The next stop for Zen 3 is in the server category, and that is where the unreleased and unannounced EPYC Milan CPUs come into play. We have seen a bunch of leaks already, and the latest one consists of some interesting benchmark comparisons between an EPYC 7003 series CPU and an EPYC 7002 series chips, run (or obtained by) ExecutableFix on Twitter.

EPYC Milan vs Rome

They compared unidentified 64-core models from both generations (next-gen and current-gen). Each chip was locked at 2.4GHz, and then used to run through a series of single-threaded workloads from Cinebench R15, Cinebench R20, and CPU-Z. Assuming the rest of the testbed is the same, this gives us a rough picture (potentially) of IPC performance.

In doing so, the Rome CPU sees between an 11-18 percent advantage, depending on the benchmark. The biggest gain came in Cinebench R15, and it is the one that is closest to AMD's claimed 19 percent IPC uplift in Zen 3 versus Zen 2.

EPYC Milan vs Rome

Things opened up a bit when unlocking the clocks. According to ExecutableFix, the mystery Milan CPU "can boost much higher," with an uplift of 400MHz versus the Rome part. This increased the single-threaded performance advantage to a high of 32 percent, and a low of 22 percent. That is no longer looking at IPC performance, because the clocks are different, but it gives an idea of what Milan will bring to the server space.

Multi-threaded performance looks very good as well...

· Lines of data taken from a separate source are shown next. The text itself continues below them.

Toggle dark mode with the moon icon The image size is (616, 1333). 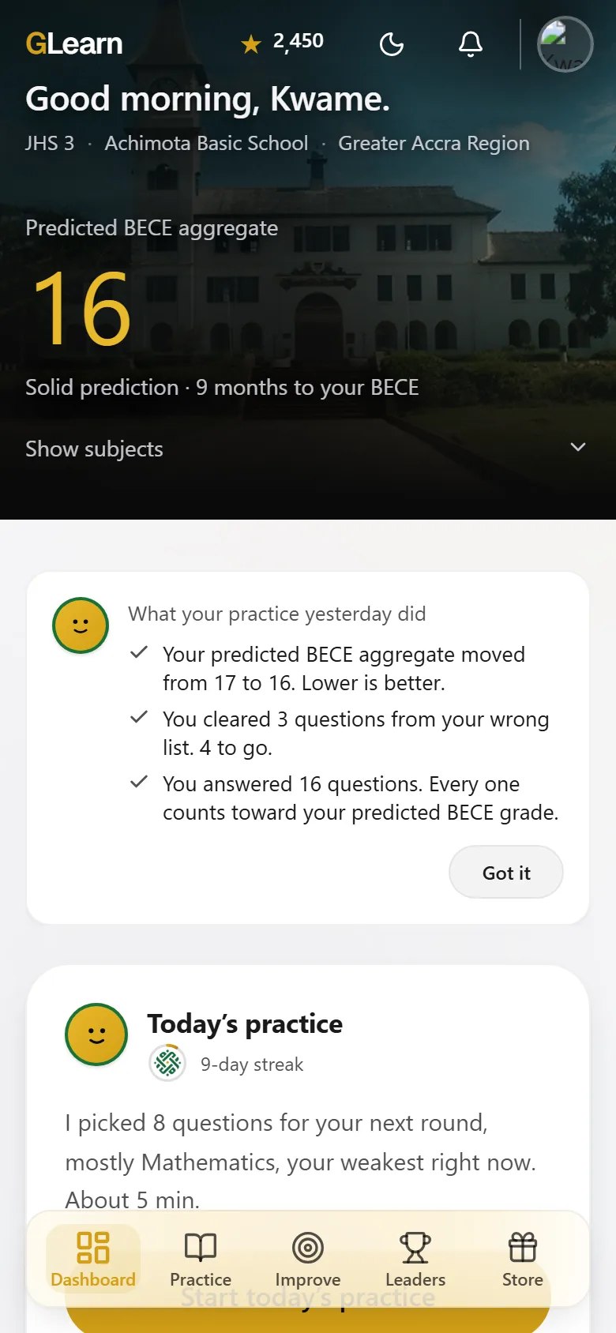[392, 44]
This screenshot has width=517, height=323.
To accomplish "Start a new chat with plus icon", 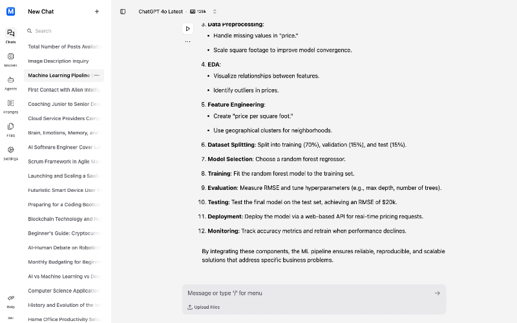I will click(97, 12).
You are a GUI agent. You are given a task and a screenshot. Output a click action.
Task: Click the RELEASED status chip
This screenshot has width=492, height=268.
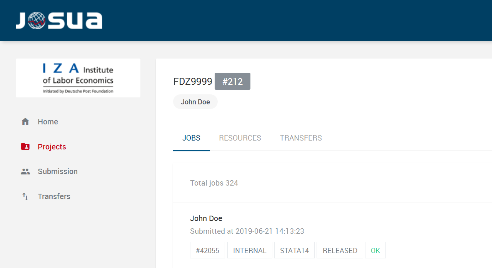[x=340, y=250]
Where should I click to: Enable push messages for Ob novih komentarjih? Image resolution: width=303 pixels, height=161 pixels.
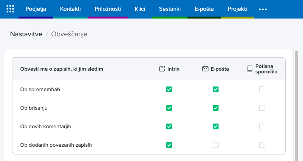[x=262, y=127]
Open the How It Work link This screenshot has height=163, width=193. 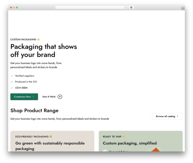coord(49,97)
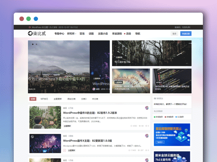Click the blue 快速注册 button

(186, 34)
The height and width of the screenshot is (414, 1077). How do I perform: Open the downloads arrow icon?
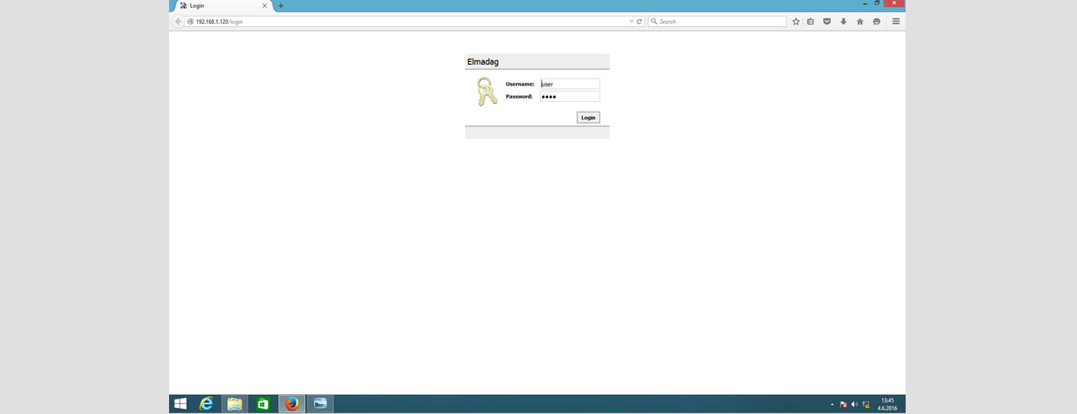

EPYC Milan vs Rome Multi-Threaded Benchmarks

You might notice that CPU-Z is left out of the benchmark chart. ExecutableFix says this is because its multi-threaded benchmark is unable to properly utilize all 64 cores on the Milan chip, resulting in inconsistent performance.

In the Cinebench benchmarks, however, the 64-core Milan CPU at up to 3.7GHz performed between 9-11 percent than the 64-core Rome CPU clocked at up to 3.3GHz.

Summed up, Milan is looking like a decent successor to Rome. It will be interesting to see where pricing lands on AMD's next-gen server CPUs, and when they will materialize (expect an announcement before the end of the year).